Le chemin des dieux : : « la beauté, ici, naît de la singularité »

Cécile Pellerin - 20.11.2013

Livre - Japon - science-fiction - fantasy


Lunes d'encre est une collection d'imaginaire (fantasy, science-fiction et fantastique) qui se veut autre, selon son créateur Gilles Dumay ; "plus littéraire que ses pairs, moins spatiale, plus humaniste aussi".

 

Ainsi, le quatrième roman de Jean-Philippe Depotte entraîne le lecteur au Japon, d'une part au cœur d'une culture mythologique très ancienne et d'autre part,  au sein d'une société actuelle et moderne, toute imprégnée de références propres à l'univers manga et aux jeux vidéo.

 

Une plongée dans un pays étrange et déroutant, où les traditions, le théâtre Nô mais aussi la variété se mêlent et se confondent et dépaysent le public occidental, sans  véritables repères.

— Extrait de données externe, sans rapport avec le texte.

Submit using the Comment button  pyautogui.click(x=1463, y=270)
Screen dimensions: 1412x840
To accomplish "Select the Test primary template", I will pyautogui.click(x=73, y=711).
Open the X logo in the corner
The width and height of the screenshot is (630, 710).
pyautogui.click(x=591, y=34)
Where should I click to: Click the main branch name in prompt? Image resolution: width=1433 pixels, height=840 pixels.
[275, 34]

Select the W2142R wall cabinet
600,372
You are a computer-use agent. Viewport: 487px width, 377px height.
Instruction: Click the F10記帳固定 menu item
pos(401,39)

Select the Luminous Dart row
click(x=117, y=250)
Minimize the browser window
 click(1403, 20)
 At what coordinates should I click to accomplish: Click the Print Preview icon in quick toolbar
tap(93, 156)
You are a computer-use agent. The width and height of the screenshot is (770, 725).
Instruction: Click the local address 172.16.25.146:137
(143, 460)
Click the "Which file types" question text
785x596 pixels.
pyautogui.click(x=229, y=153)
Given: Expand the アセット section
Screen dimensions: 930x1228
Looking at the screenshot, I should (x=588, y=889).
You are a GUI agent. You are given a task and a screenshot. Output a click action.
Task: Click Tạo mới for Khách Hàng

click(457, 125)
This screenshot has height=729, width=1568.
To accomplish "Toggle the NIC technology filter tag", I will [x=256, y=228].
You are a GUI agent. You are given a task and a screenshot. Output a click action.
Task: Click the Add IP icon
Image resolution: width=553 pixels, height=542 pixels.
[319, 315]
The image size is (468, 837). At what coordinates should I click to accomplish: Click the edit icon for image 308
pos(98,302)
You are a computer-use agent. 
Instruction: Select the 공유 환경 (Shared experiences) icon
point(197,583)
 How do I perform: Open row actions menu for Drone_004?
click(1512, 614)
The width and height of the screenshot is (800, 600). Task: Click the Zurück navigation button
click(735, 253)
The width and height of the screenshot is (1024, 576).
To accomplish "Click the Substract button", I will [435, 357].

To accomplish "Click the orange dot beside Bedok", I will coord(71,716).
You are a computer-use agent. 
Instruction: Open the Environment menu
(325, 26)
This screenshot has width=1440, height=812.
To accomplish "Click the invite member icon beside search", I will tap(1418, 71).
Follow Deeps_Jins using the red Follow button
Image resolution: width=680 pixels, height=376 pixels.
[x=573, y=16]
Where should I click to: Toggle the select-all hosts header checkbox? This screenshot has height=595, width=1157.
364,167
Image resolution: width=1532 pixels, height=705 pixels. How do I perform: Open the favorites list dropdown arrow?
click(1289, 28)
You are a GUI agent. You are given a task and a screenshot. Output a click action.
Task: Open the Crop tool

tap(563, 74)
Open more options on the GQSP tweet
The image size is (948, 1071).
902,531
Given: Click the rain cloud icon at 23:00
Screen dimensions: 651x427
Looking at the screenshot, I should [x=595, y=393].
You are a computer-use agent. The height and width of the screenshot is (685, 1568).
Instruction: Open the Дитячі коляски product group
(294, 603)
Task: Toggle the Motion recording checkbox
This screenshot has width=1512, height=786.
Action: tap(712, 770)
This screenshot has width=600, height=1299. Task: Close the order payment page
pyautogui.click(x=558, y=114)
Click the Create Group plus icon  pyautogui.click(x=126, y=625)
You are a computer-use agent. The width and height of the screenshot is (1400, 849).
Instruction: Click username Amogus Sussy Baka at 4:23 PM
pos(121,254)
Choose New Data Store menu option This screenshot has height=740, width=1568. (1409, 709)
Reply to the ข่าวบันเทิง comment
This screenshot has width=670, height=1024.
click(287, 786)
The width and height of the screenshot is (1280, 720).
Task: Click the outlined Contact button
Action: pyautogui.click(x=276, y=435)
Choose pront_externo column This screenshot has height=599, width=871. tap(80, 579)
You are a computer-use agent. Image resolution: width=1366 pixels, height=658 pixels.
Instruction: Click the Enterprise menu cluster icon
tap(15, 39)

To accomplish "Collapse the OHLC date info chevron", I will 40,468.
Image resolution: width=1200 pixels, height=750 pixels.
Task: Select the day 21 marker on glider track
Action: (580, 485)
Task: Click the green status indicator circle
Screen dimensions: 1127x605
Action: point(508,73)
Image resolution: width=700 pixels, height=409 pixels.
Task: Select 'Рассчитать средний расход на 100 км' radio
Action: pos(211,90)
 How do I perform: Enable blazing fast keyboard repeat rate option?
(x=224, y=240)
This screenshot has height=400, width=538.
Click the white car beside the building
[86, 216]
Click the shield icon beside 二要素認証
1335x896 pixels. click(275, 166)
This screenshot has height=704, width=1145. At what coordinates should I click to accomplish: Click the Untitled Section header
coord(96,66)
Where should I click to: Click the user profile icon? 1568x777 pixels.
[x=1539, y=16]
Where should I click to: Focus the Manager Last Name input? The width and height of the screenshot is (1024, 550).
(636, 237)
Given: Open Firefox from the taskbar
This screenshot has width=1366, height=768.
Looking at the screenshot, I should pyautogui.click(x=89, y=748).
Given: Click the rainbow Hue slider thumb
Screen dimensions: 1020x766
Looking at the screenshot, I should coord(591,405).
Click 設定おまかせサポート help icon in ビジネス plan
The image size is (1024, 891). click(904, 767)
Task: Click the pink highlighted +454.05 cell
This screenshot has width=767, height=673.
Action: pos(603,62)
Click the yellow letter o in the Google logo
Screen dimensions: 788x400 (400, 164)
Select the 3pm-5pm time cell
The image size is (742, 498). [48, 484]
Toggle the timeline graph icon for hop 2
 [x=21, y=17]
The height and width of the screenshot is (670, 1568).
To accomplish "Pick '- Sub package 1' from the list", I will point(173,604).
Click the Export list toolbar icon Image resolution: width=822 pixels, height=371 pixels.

Il a le choix alors d'accepter ou non de se perdre parfois, d'être dépassé, de ne pas tout comprendre, de se laisser guider par une écriture fluide et poétique, à l'image de celle de Murakami, à certains moments.

 

Le choix d'aimer ou non, cette sensation d'évasion hors contrôle.

 

« C'est tout l'art de la beauté japonaise. L'art de l'éclipse. Ne rien montrer. Laisser à l'imagination le soin d'exalter ce qui est caché. »

 

Une lecture, qui ne peut laisser indifférent, au final.

 

Achille (le gaïjin) quitte brutalement la France lorsqu'il apprend, de son ami Francis, resté vivre au Japon, qu'Uzumé, la femme qu'il a aimé douze ans plus tôt a disparu. Arrivé à Tokyo, son ami s'est suicidé. Il découvre alors un pays en proie à un  « incident », relayé en boucle par les médias japonais. Des centrales nucléaires rencontrent des pannes et le pays subit une catastrophe énergétique qui le plonge peu à peu dans l'obscurité, restreint l'utilisation des appareils électroménagers, interrompt les transports et fait fuir tous les étrangers sans que la panique ne gagne la population nippone.

 

« Le Japon perd sa lumière ».

 

Des phénomènes étranges se succèdent, des disparitions s'enchaînent. Achille enquête, part à la recherche d'Uzumé et au fil de sa quête rencontre des personnages insolites et intrigants (telle la taxidermiste, admiratrice de Von Hagens, « le promoteur de la plastination »,  la Candy-girl au sourire de manga, Kappa, sorti d'un conte, le roi lucane, Tanuki, le sumô, le Kirin, animal légendaire…) et échappe peu à peu au monde réel, voyage au pays des Dieux, plonge dans les croyances et superstitions japonaises, parle même aux insectes, aux fantômes.

 

Road-movie onirique, peuplé de références philosophiques, bouddhistes ou historiques parfois complexes pour un esprit occidental non féru de culture japonaise. L'insertion de mots japonais et de nombreuses métaphores ajoute au mystère et à la confusion parfois aussi mais procure au texte une ambiance fantastique vraiment particulière et envoûtante, intemporelle.

 

Ce roman est une sorte de fantasy urbaine, très visuelle mais déroutante, très proche apparemment (pour les initiés) de l'ouvrage de Neil Gaiman, « American Gods »,  et qui témoigne, incontestablement,  de la grande connaissance du Japon de l'écrivain (il y a vécu 4 ans).